EXTRACTED TEXT =
********

It was later dubbed in Hindi as Dushman No.1.

Marketing 
The film's first look posters featuring Varun Tej were unveiled on 21 August 2014. The first look teaser was unveiled by Varun Tej on 2 September 2014. A video teaser of the song Chesededo featuring Varun Tej was unveiled a month later on 2 December 2014. A new trailer was unveiled on 6 December 2014.

Reception 
The film received positive reviews from critics praising the cast performances (particularly Varun Tej and Pooja Hegde), dialogues, songs and background score besides criticizing the screenplay, editing and slow pace of the film. Y. Sunitha Chowdary of The Hindu wrote "Since most of the story centres on the debate and dialogue, rather than an expected logical ending, it is likely that many regular cine goers will go home dissatisfied. But for those who appreciate truth, facts of life and intelligent conversations, this is a film smartly interspersed with action and village politics for today’s youth".

********

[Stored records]
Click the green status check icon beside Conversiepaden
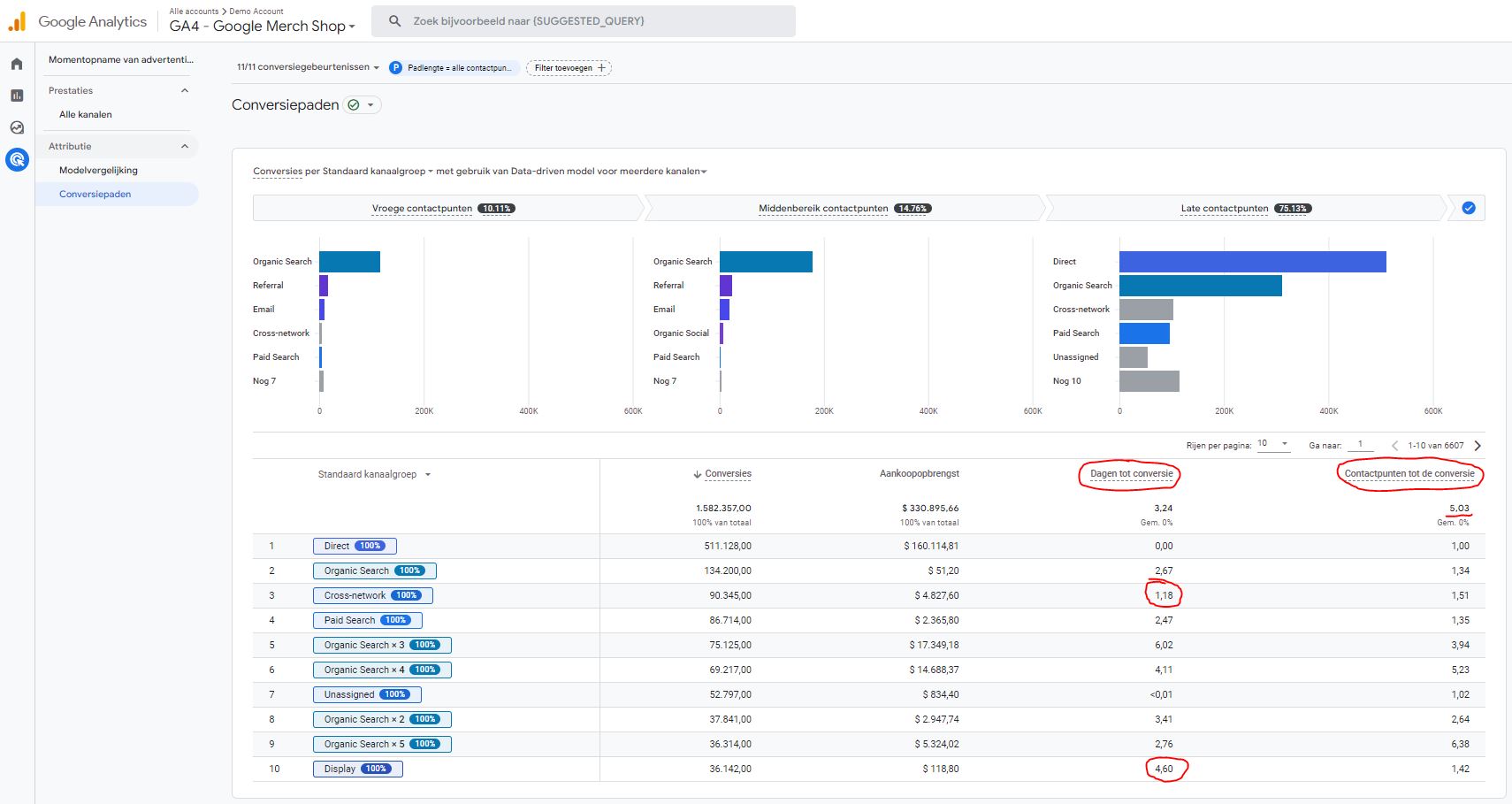This screenshot has height=804, width=1512. click(x=354, y=105)
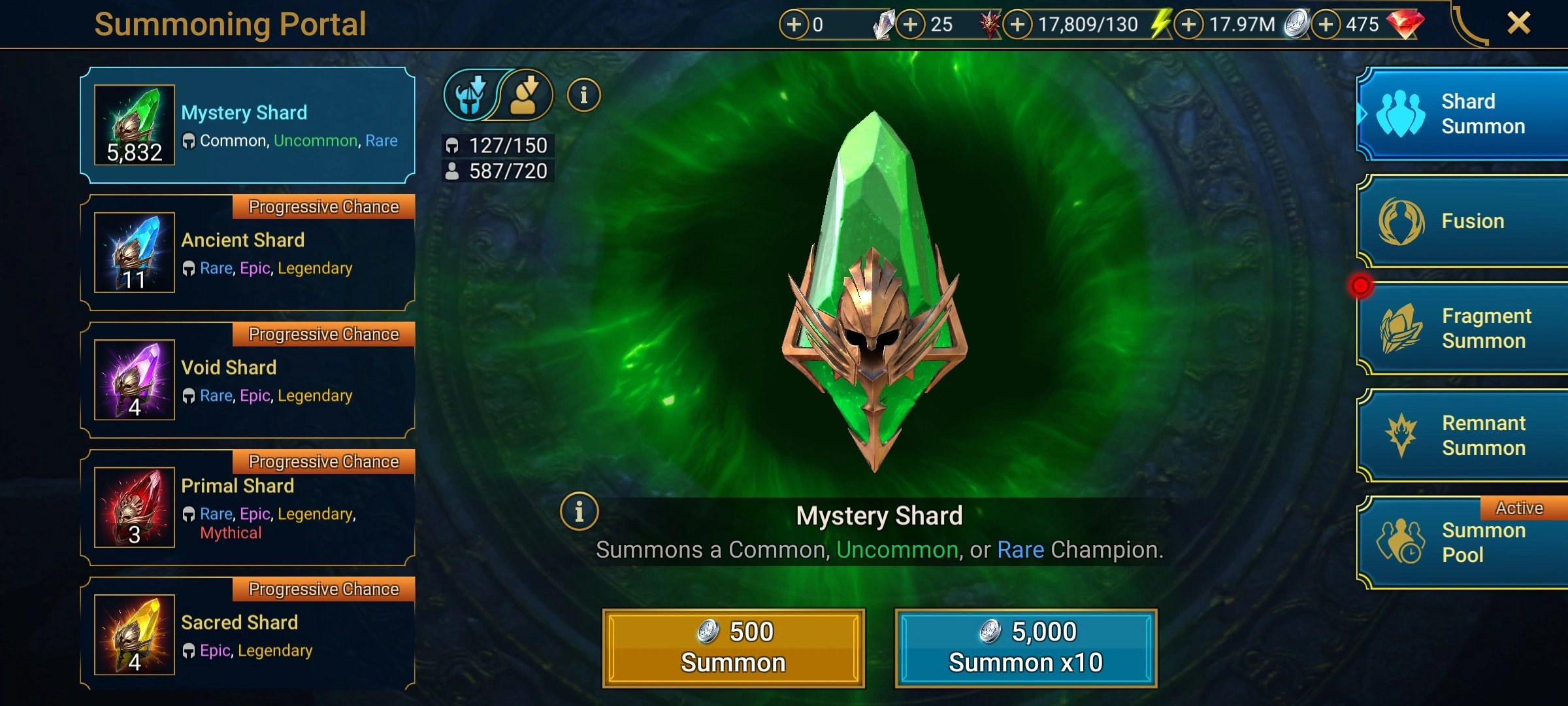
Task: Select the Mystery Shard entry in list
Action: pyautogui.click(x=248, y=125)
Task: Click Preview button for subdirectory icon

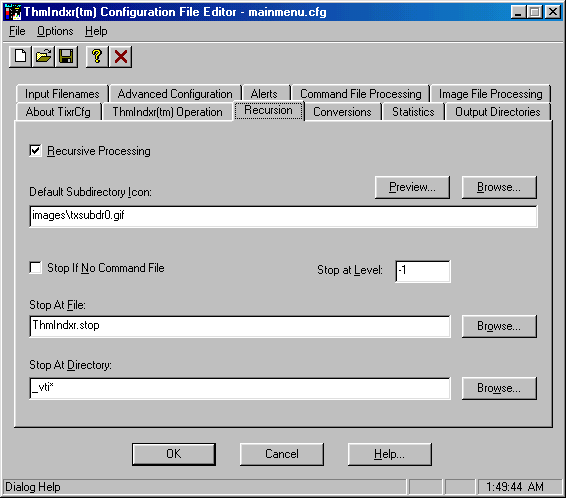Action: coord(412,187)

********

JOB A =
Answer these questions using the film excerpt:
(i) Under what title was the film dubbed in Hindi?
(ii) On what date were the film's first look posters featuring Varun Tej unveiled?
(iii) For which publication did Y. Sunitha Chowdary write her review?
JOB B = Print the stored entries from the line containing "Task: Click Preview" down to the end of the entries, without the pictures.

EXERCISE SOLUTION A =
(i) Dushman No.1
(ii) 21 August 2014
(iii) The Hindu

EXERCISE SOLUTION B =
Task: Click Preview button for subdirectory icon

Action: coord(412,187)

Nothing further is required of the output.